Wednesday, November 05, 2008

Obama is not the poor

Barack Obama's electoral victory is hugely important on a symbolic level, and symbols matter, especially for the most vulnerable among us, who are routinely deprived even the most non-material of comforts. The significance of someone who 200 years ago would have been legally regarded as sub-human, the private property of another, now "running the country" surely cannot be overstated. The evidence for this is that the occasion has moved the world.

However, Barack Obama is one person, and symbols do not fill children's stomachs or keep them healthy, or give their parents the material means to raise them. Part of Obama's appeal has been his explicit commitment to address these kinds of issues, and it is reasonable to take him his at his word that he will try. But there is no guarantee that any of this will transpire; it will depend entirely on the level of public support for concrete policies aimed at confronting these issues.

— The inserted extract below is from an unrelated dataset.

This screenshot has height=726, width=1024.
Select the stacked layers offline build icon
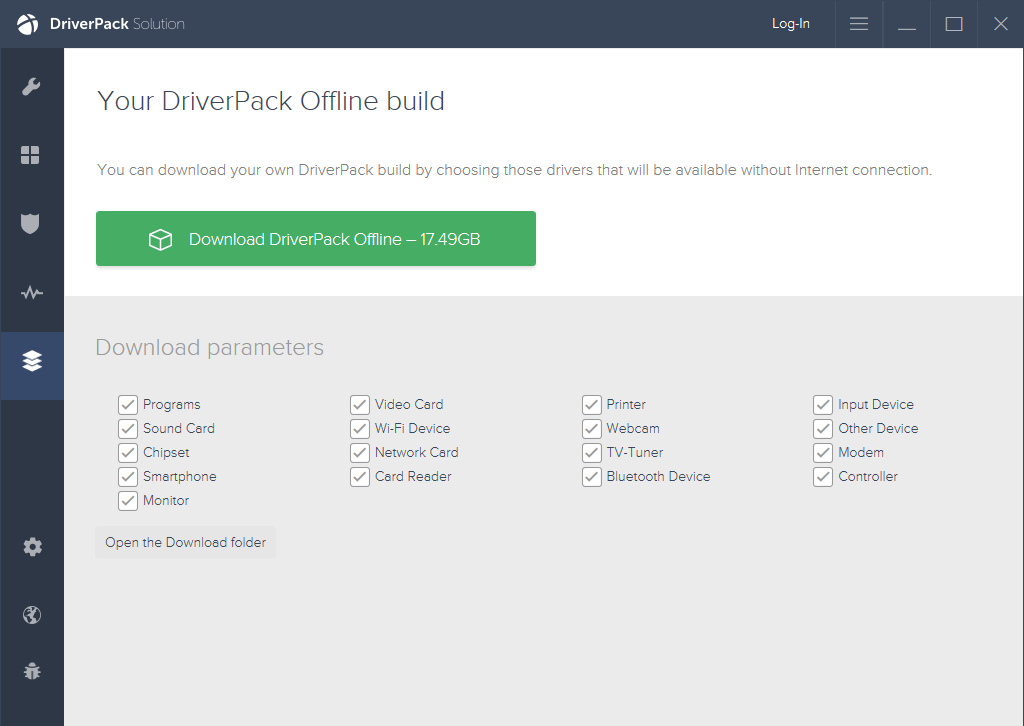click(x=32, y=360)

This is very different from pledging allegiance to Obama as a politician, because politicians can and will be compromised. Wall Street, the defense and reconstruction firms, pharmaceutical companies, the energy industry -- these profit-driven concerns have all lobbied the Democratic Party intensely in the lead up to this election, and in many cases have openly embraced Obama as a competent and potentially malleable manager. It is not an exaggeration to say that these businesses are in "the business" of interfacing with government in order to shape policy around their concerns; they have more money, more technical expertise and more general knowledge of how "the system" works than most Americans -- a group that is likely to include Barack Obama himself.

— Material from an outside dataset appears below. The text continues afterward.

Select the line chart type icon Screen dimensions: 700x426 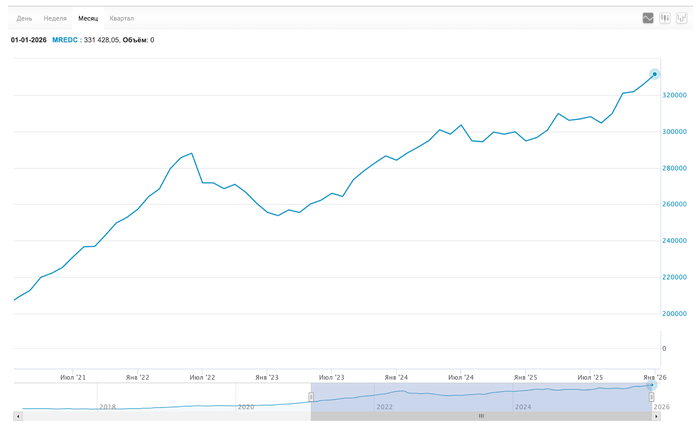[648, 18]
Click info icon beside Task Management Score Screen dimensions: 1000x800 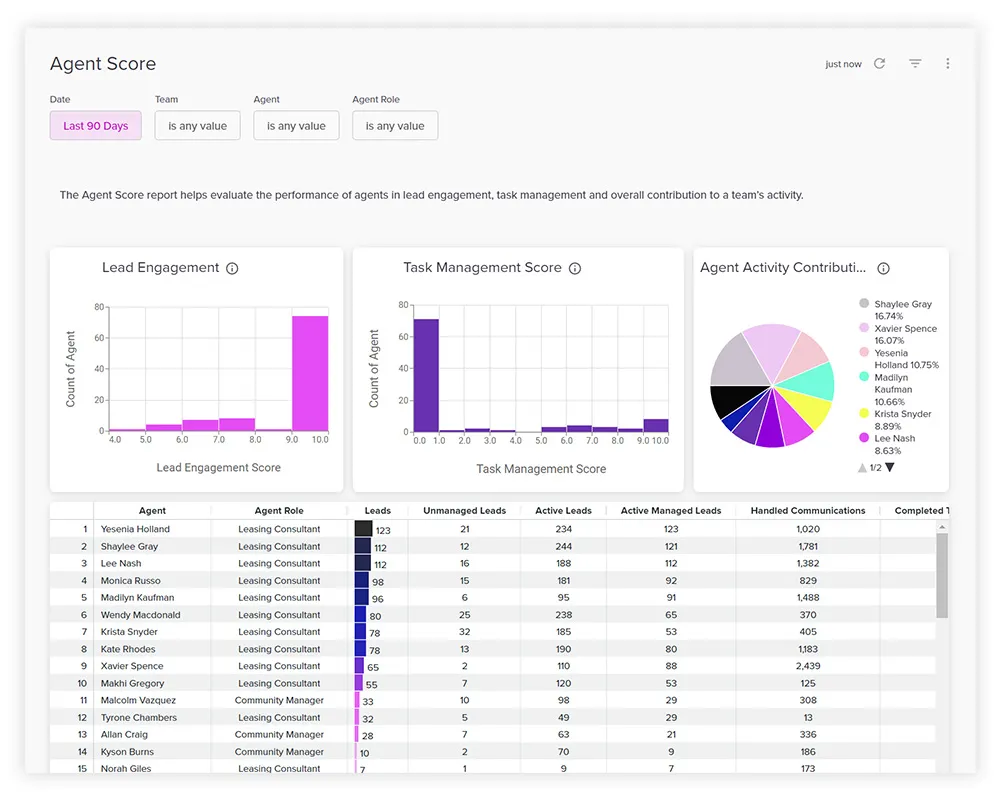pos(575,269)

Americans will able to advocate effectively on behalf of specific issues only if they remain loyal to specific issues, not to politicians or other individuals in power positions. To the extent that public officials support the things we care about, they deserve support; in the event they fall short, they deserve to be called on it. Politicians invariably shift their attention to whatever issues clamor loudest; rest assured, the profiteer is always clamoring, even if you, your friends, and your community are not. Anybody interested in "change" will have to identify the central institutions which thrive on established practice and attack them in ways that both expose and undermine their role in society. This usually means making a commitment to popular organizations which are designed for this purpose. Barack Obama's role should be viewed as marginal compared to our own; we control our own actions, not his; and even if he was not here we should be committing to the same things.